Task details> Render the lines of the items below as a numbered list, leaving out blank lines and omitting the pictures.

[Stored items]

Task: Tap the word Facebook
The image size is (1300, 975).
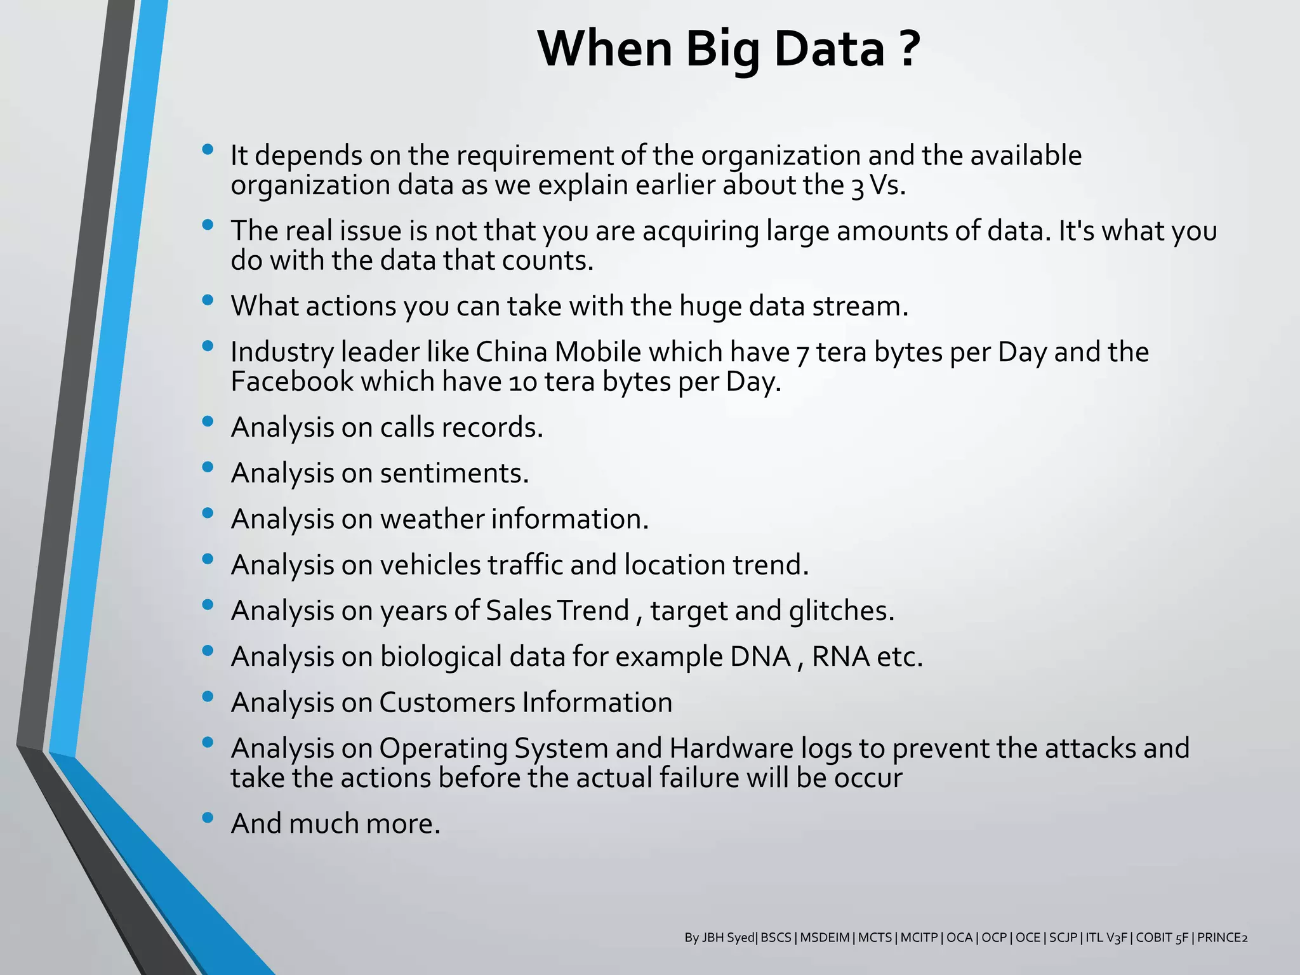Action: pyautogui.click(x=292, y=382)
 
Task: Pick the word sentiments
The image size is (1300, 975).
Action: pyautogui.click(x=454, y=474)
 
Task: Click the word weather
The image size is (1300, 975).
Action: pyautogui.click(x=431, y=519)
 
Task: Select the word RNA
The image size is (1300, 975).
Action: pyautogui.click(x=840, y=657)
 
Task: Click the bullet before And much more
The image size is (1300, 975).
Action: pyautogui.click(x=207, y=818)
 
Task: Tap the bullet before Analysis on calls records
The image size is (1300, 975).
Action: pyautogui.click(x=207, y=421)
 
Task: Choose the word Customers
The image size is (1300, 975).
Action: pyautogui.click(x=447, y=703)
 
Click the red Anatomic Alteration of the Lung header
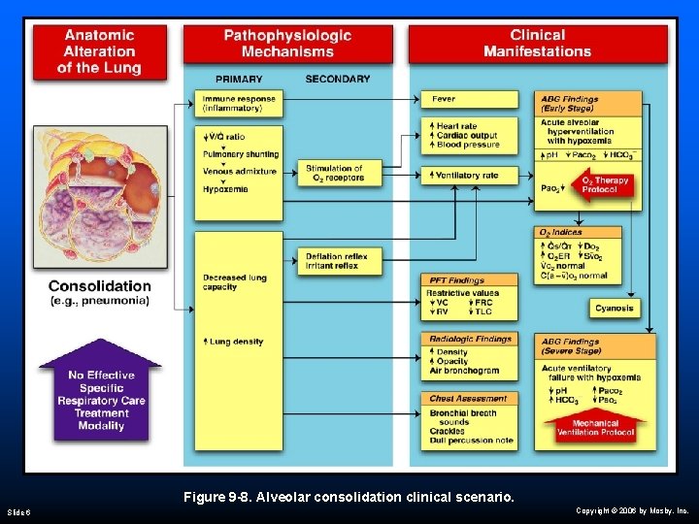click(99, 50)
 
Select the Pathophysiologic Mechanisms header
click(287, 44)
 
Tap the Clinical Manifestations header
click(537, 44)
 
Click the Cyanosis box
click(615, 309)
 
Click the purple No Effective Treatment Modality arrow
click(101, 392)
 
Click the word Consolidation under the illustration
click(100, 286)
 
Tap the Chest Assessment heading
click(468, 398)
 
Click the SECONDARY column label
click(337, 79)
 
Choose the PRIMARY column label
click(239, 79)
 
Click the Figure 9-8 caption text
click(349, 497)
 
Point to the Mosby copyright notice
click(631, 509)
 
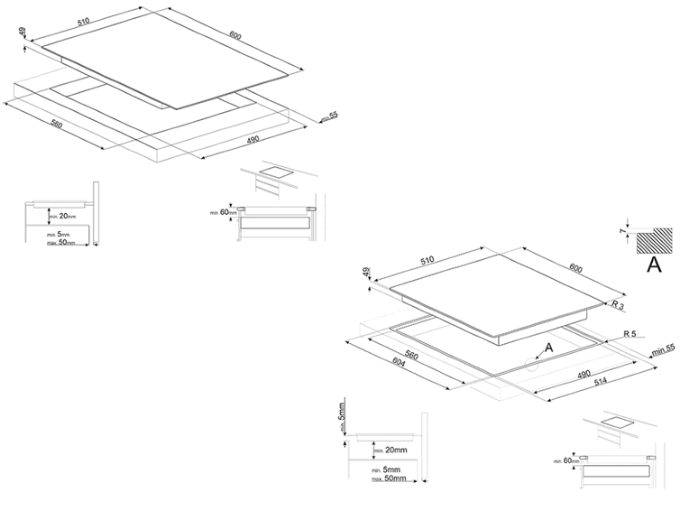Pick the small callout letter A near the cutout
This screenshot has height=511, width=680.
point(548,346)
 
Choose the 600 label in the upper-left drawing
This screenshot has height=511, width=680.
point(235,36)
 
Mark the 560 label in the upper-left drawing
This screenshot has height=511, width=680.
point(56,124)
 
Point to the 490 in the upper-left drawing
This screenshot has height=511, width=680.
point(253,139)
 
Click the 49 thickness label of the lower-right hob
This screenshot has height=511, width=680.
point(367,272)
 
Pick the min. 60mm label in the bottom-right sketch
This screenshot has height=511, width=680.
point(565,461)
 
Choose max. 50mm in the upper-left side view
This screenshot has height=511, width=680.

Exercise solution>
1. Task: Tap the word Facebook
2. The image size is (1300, 975).
3. Action: pyautogui.click(x=292, y=382)
4. Task: Pick the word sentiments
5. The image size is (1300, 975).
6. Action: pyautogui.click(x=454, y=474)
7. Task: Click the word weather
8. The image size is (1300, 975).
9. Action: pyautogui.click(x=431, y=519)
10. Task: Select the word RNA
11. The image size is (1300, 975).
12. Action: pyautogui.click(x=840, y=657)
13. Task: Click the bullet before And much more
14. The image size is (1300, 975).
15. Action: pyautogui.click(x=207, y=818)
16. Task: Tap the bullet before Analysis on calls records
17. The image size is (1300, 975).
18. Action: pyautogui.click(x=207, y=421)
19. Task: Choose the word Customers
20. The image size is (1300, 975).
21. Action: pyautogui.click(x=447, y=703)
22. Click the red Anatomic Alteration of the Lung header
23. click(99, 50)
24. Select the Pathophysiologic Mechanisms header
25. click(287, 44)
26. Tap the Clinical Manifestations header
27. click(537, 44)
28. Click the Cyanosis box
29. click(615, 309)
30. Click the purple No Effective Treatment Modality arrow
31. click(101, 392)
32. Click the word Consolidation under the illustration
33. click(100, 286)
34. Tap the Chest Assessment heading
35. click(468, 398)
36. Click the SECONDARY column label
37. click(337, 79)
38. Choose the PRIMARY column label
39. click(239, 79)
40. Click the Figure 9-8 caption text
41. click(349, 497)
42. Point to the Mosby copyright notice
43. click(631, 509)
44. Pick the small callout letter A near the cutout
45. This screenshot has height=511, width=680.
46. point(548,346)
47. Choose the 600 label in the upper-left drawing
48. This screenshot has height=511, width=680.
49. point(235,36)
50. Mark the 560 label in the upper-left drawing
51. This screenshot has height=511, width=680.
52. point(56,124)
53. Point to the 490 in the upper-left drawing
54. This screenshot has height=511, width=680.
55. point(253,139)
56. Click the 49 thickness label of the lower-right hob
57. This screenshot has height=511, width=680.
58. point(367,272)
59. Pick the min. 60mm label in the bottom-right sketch
60. This screenshot has height=511, width=680.
61. point(565,461)
62. Choose max. 50mm in the upper-left side view
63. This screenshot has height=511, width=680.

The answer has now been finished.